Political Instability in Libya

Political Instability in Libya

Continued political fracture and growing militancy in Libya resulting in state failure, minimal governance, and further military interventions by Arab states

Libya’s government is struggling to maintain order and rebuild state institutions amid rising violence since the ouster and subsequent death of Colonel Muammar al-Qaddafi in October 2011. The presence of rebel militias has increased—approximately 1,700 armed groups, including fighters loyal to the self-declared Islamic State—especially since the attack on the U.S. consulate in Benghazi on September 11, 2012.

Libya's House of Representatives (HoR) has struggled to consolidate legitimacy as the main authoritative power in Libya, after replacing the General National Congress (GNC) in June 2014. Prime Minister Abdullah al-Thinni has tried to regain control of the government, but continues to face opposition from multiple fronts.

In September 2014, a former Qaddafi loyalist, retired General Khalifa Haftar began “Operation Dignity” with an initial focus on attacking Islamist militant groups in Benghazi, and later calling for a dissolution of the GNC. To counter this revolutionary movement, an alliance of Islamists and militias formed “Operation Dawn.” The current conflict pits the Dawn coalition, which controls Tripoli and much of western Libya, against the Dignity coalition, which controls parts of Cyrenaica and Benghazi. Each coalition has its own self-declared parliament and government, as well as nominal military chiefs. The United Nations has created a proposal for a national unity government that would reinstall the Dignity-affiliated parliament in Tripoli along with a mostly Dawn-affiliated consultative body, but it is unclear whether either group will accept the proposal.

A growing presence of jihadists affiliated with Ansar al-Sharia and the self-declared Islamic State are also gaining a foothold in Libya. Taking advantage of the widespread political instability, jihadists are using the country as a hub to coordinate broader regional violence and launch attacks. Since these terrorist groups regard Dawn and Dignity as enemies, their growth only threatens to further escalate the violence and fracture warring parties.
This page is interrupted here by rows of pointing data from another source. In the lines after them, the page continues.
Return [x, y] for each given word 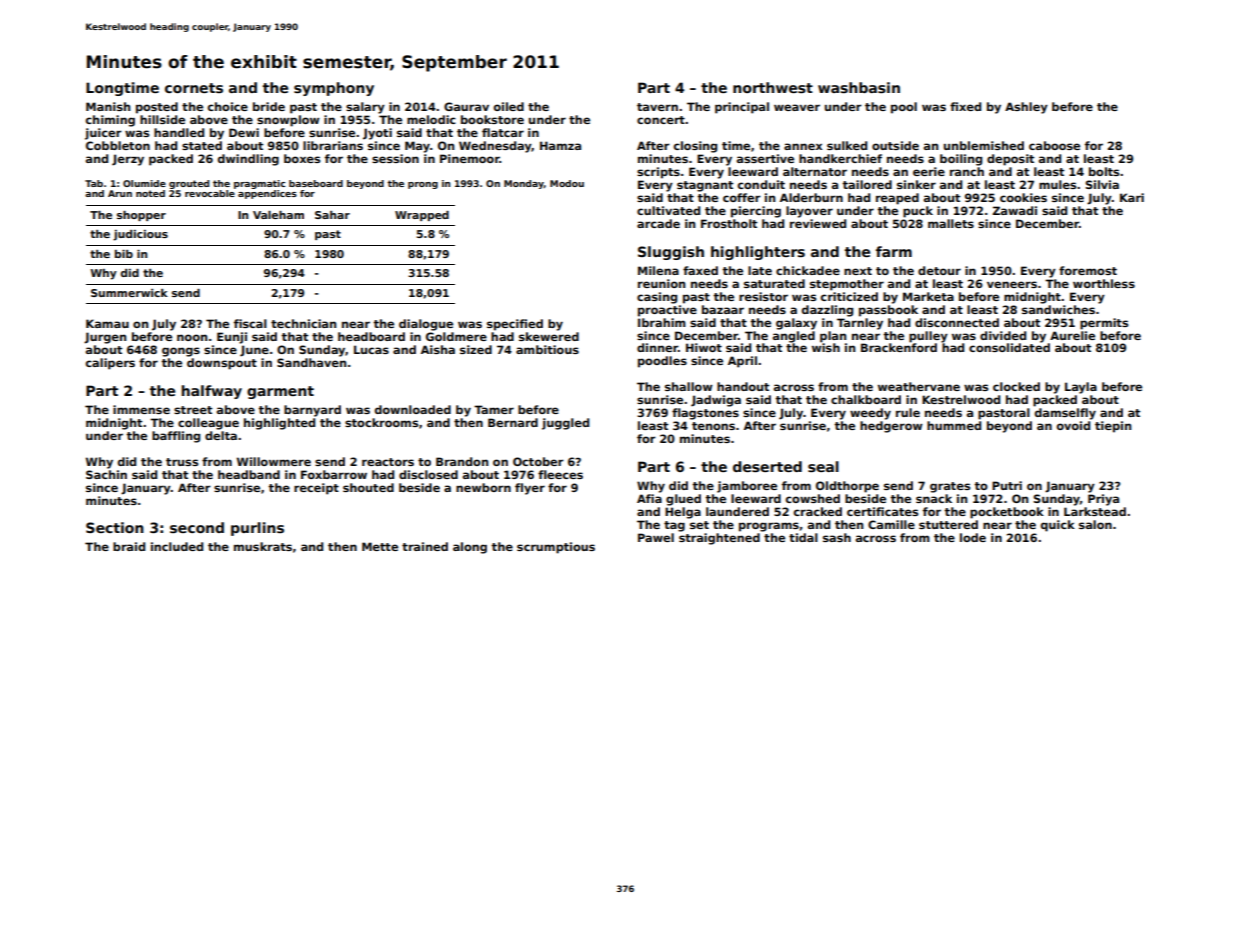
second [197, 527]
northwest [773, 87]
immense [141, 409]
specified [515, 325]
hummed [954, 425]
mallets [951, 223]
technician [303, 323]
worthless [1104, 283]
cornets [194, 88]
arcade [658, 223]
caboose [1054, 145]
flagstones [705, 414]
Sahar [332, 215]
In order to help rebuild and refocus Libya’s security infrastructure, the United States will train five thousand to eight thousand security forces, as it is increasingly concerned about the prevalence of terrorist groups and potential weapons transfers across the country’s unmonitored borders. Other neighboring countries have vowed to offer security assistance over fear of Islamic State spillover, which established a foothold in the Libyan city of Derna, close to the border with Egypt.